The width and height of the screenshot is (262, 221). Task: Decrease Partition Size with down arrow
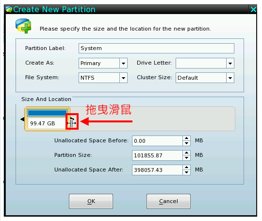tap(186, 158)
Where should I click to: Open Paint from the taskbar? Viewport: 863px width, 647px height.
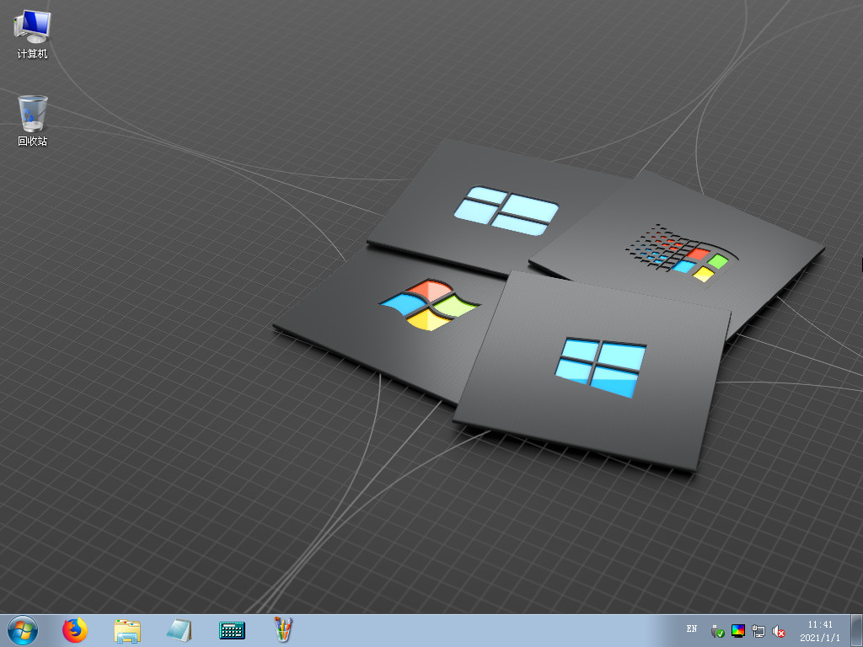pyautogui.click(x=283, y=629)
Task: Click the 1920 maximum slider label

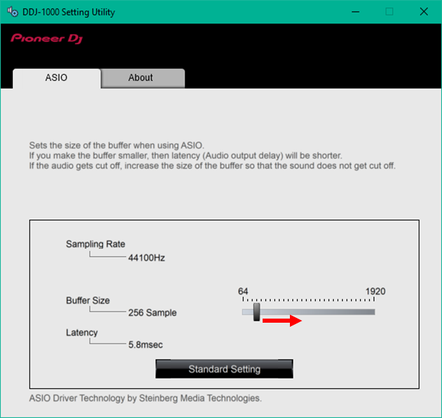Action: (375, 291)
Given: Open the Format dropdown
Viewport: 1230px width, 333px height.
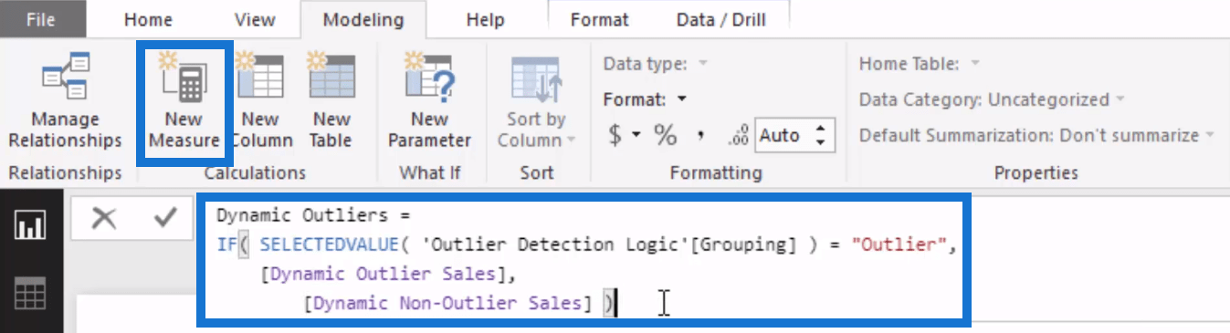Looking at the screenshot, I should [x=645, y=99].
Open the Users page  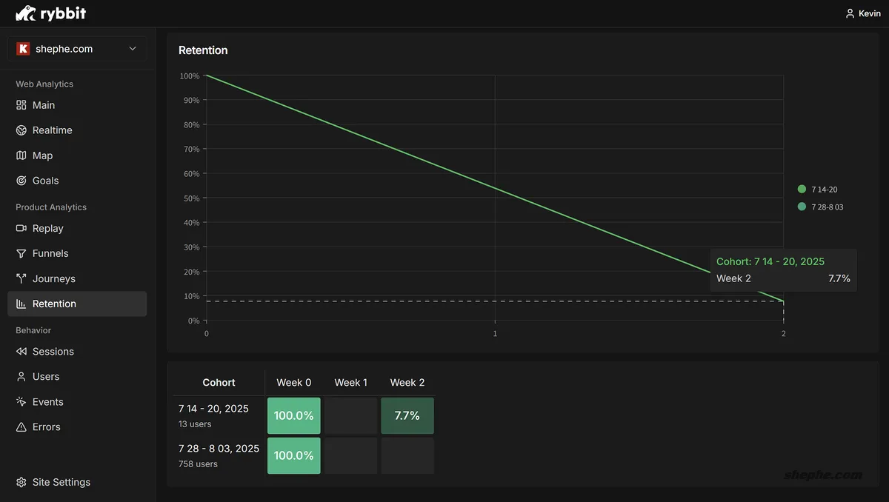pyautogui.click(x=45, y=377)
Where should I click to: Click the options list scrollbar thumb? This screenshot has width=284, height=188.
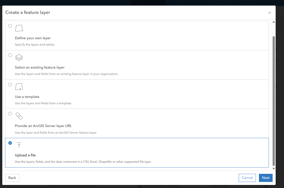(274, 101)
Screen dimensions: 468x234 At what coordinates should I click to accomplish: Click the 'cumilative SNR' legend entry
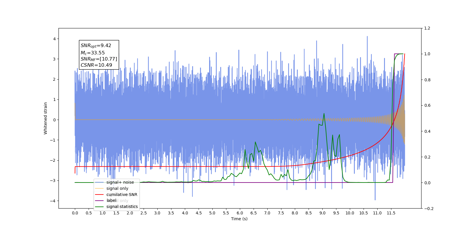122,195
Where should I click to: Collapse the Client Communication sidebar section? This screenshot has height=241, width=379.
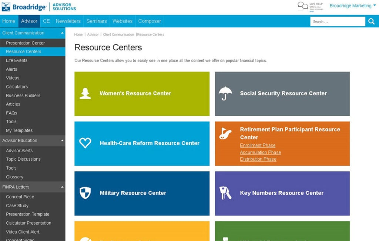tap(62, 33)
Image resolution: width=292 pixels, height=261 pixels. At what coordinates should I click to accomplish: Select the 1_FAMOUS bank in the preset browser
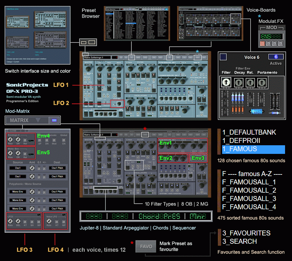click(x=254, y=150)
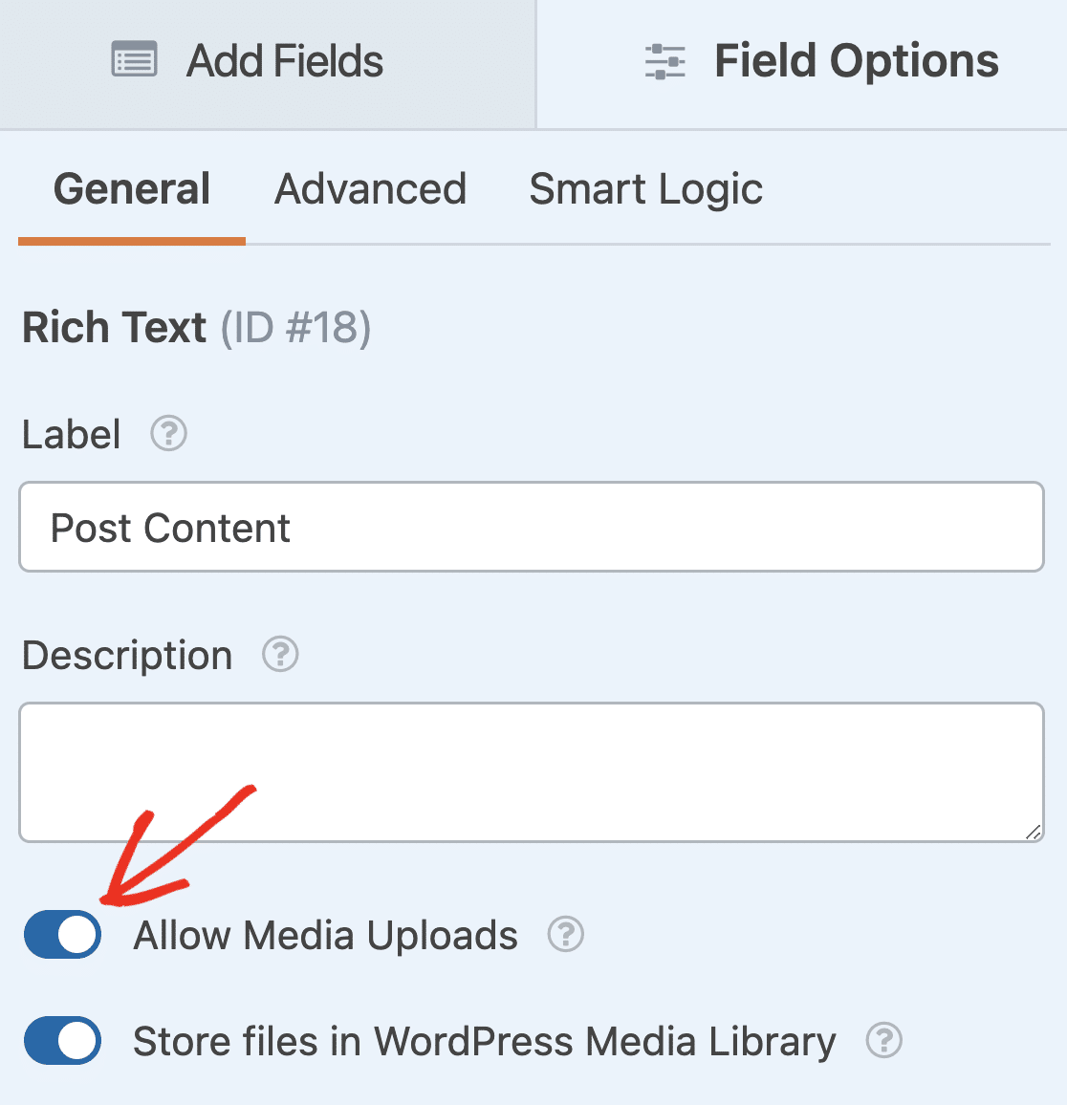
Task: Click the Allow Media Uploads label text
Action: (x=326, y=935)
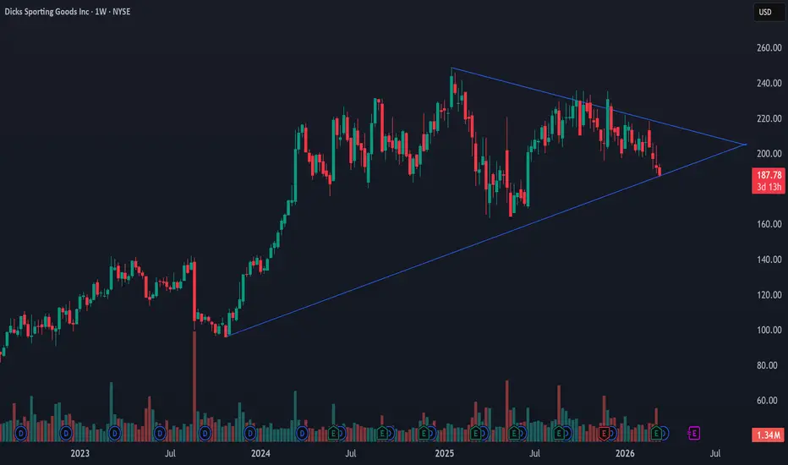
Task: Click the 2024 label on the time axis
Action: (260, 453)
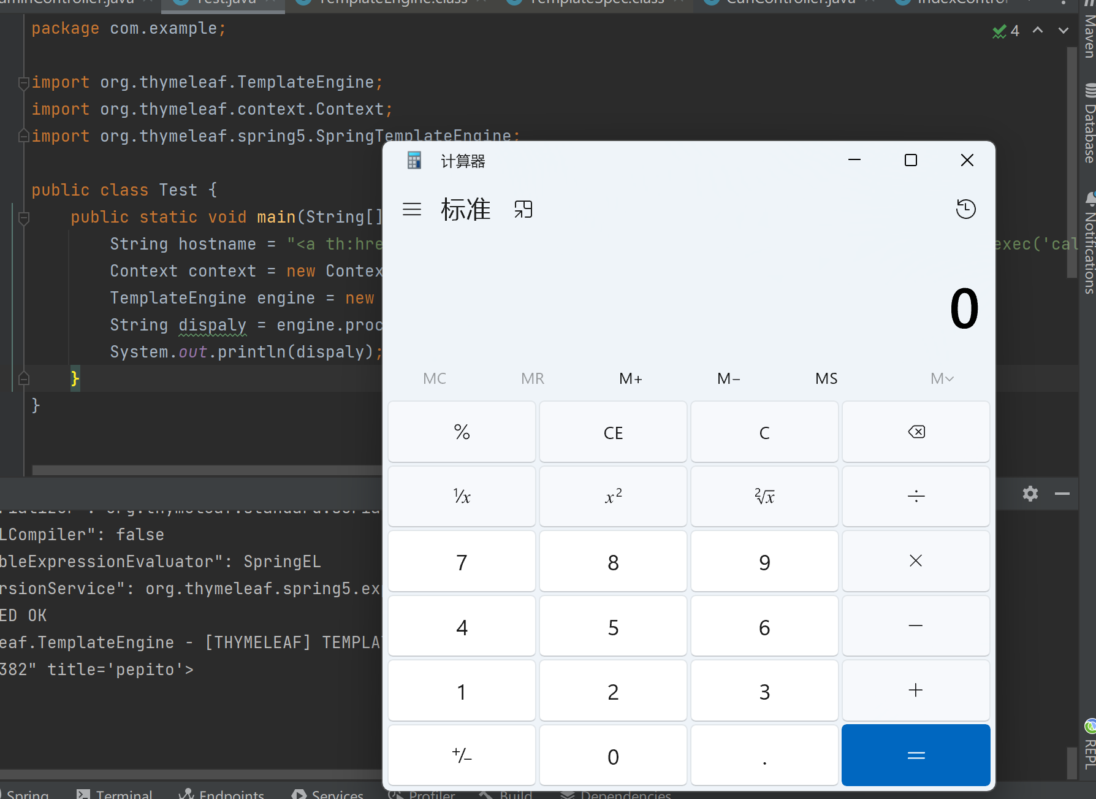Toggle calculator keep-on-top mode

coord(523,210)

■ Task statement: Only the lines from the one containing "Screen dimensions: 468x234" through the end of the records above should be retyped, exactly as they stand, with any pictures left out.

■ Response for this exercise:
Screen dimensions: 468x234 At what coordinates should I click to accomplish: Click the 'cumilative SNR' legend entry
122,195
Where should I click to: Collapse the Client Communication sidebar section? This screenshot has height=241, width=379.
tap(62, 33)
Image resolution: width=292 pixels, height=261 pixels. At what coordinates should I click to accomplish: Select the 1_FAMOUS bank in the preset browser
click(x=254, y=150)
Task: Click the Allow Media Uploads label text
Action: (x=326, y=935)
Task: Click the 2024 label on the time axis
Action: (260, 453)
Toggle calculator keep-on-top mode

coord(523,210)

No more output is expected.